Wednesday, June 29News That Matters

Lok Sabha passes law to nullify retrospective tax

Vibha Sharma

Tribune News Service

New Delhi, August 6

The Lok Sabha on Friday passed without any discussion the Taxation Laws (Amendment) Bill, 2021, that aims to nullify the relevant retrospective tax clauses introduced in 2012 to bring past indirect transfer of Indian assets under the ambit of taxation amid Opposition protests on the Pegasus snooping controversy and the three central farm laws.
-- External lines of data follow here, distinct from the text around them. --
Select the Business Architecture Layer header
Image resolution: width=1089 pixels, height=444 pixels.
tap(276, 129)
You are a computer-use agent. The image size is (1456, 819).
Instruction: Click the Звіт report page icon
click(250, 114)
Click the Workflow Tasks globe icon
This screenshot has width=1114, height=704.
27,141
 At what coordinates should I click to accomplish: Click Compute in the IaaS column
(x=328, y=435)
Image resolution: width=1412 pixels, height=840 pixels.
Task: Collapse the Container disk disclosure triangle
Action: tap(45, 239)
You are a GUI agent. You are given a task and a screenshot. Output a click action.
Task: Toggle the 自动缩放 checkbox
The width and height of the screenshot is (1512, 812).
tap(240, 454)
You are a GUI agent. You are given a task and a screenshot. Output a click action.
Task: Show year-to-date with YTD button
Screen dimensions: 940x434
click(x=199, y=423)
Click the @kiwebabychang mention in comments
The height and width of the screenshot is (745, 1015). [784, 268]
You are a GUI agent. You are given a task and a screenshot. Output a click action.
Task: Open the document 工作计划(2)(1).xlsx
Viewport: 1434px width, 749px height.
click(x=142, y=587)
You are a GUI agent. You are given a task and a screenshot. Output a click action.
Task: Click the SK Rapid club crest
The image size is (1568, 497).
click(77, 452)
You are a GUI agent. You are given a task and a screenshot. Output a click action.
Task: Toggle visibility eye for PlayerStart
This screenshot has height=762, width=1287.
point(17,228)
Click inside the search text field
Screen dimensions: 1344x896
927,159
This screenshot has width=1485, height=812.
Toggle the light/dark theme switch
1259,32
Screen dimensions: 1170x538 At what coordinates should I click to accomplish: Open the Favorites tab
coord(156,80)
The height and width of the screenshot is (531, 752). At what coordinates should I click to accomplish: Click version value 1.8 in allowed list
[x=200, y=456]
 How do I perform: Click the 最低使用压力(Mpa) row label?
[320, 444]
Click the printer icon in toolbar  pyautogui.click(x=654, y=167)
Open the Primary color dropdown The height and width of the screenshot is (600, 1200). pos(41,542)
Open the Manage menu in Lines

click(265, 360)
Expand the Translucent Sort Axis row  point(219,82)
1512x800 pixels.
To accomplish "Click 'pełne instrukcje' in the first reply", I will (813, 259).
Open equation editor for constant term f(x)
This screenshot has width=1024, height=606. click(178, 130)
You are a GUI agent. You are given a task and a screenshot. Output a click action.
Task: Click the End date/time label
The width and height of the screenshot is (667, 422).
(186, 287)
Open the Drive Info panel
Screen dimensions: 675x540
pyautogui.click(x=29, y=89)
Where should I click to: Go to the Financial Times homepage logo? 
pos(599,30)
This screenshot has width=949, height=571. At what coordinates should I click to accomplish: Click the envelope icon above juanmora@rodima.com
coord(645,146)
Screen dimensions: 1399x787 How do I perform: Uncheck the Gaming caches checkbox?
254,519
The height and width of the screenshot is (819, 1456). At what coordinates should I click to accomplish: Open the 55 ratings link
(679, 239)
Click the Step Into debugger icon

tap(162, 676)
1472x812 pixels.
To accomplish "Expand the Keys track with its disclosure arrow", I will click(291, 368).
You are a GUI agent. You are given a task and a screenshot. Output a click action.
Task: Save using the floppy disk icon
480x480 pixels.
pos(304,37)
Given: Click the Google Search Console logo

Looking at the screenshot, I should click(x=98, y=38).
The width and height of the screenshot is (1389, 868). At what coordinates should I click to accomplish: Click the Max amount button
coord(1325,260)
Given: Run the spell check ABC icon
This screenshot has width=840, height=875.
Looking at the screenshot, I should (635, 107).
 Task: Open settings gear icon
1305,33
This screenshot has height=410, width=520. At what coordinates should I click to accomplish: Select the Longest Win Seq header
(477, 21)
“The Bill is being brought to keep up the word given by former Union finance minister Arun Jaitley under the leadership of Prime Minister Narendra Modi, keeping up the commitment of the BJP that we don’t believe in a retrospective collection of tax. We are keeping that word,” said Union Finance Minister Nirmala Sitharaman, while moving the legislation for consideration and passage amid the din.

The House also passed in a jiffy the Central Universities (Amendment) Bill, 2021, before Rajendra Agarwal, who was in the Chair, adjourned the House till Monday. The legislation seeks to amend the Central Universities Act, 2009, to provide for the establishment of a university in the union territory of Ladakh.

Speaking on the Bill, Dharmendra Pradhan called it a “historic occasion for the region”. The Centre had announced the establishment of the new university after the abrogation of Article 370 in Jammu and Kashmir, he said.

Earlier, Sitharaman, while providing the background of the Bill and of retrospective taxation in the country, invoked Jaitley to call it a promise fulfilled.

Sitharaman said that after coming into power in 2014, Jaitley “clearly made a commitment here in the House that we do not believe in applying the law in retrospect and we would certainly form a high-level committee which will look into all such cases”. She said that between 2014 and today, the high-level committee dealt with this matter and “we have not had one claim based on the amendment made in 2012”.

The FM said for the cases prior to 2012, for which it was retrospectively applied, there were 17 such cases. “Of these, two went to the court, which were stayed, and the claims could not be pursued further.

“As promised by Arun Jaitley, in principle we do not believe in this. However, we couldn’t act on this in 2014 because there were two cases going on,” she said.

According to Sitharaman, like Jaitley said the government waited for them to reach a logical conclusion which was arrived in September 2020 in one case and in December 2020 in another.

The cases were studied by the government, and consultations held with the Law Ministry. However, because the Budget session was contracted, the government could not take up many activities then, she said.

“We have come to the next available session, which is the monsoon session, which is now, to keep up the word given by Jaitley and keeping up the commitment of the BJP, that we don’t believe in a retrospective collection of tax. We are fulfilling that promise,” she said.

The amendment had attracted widespread criticism, especially from international quarters, on the grounds that the retrospective effect militates against the principle of tax certainty with some also calling it “a sore point with potential investors”.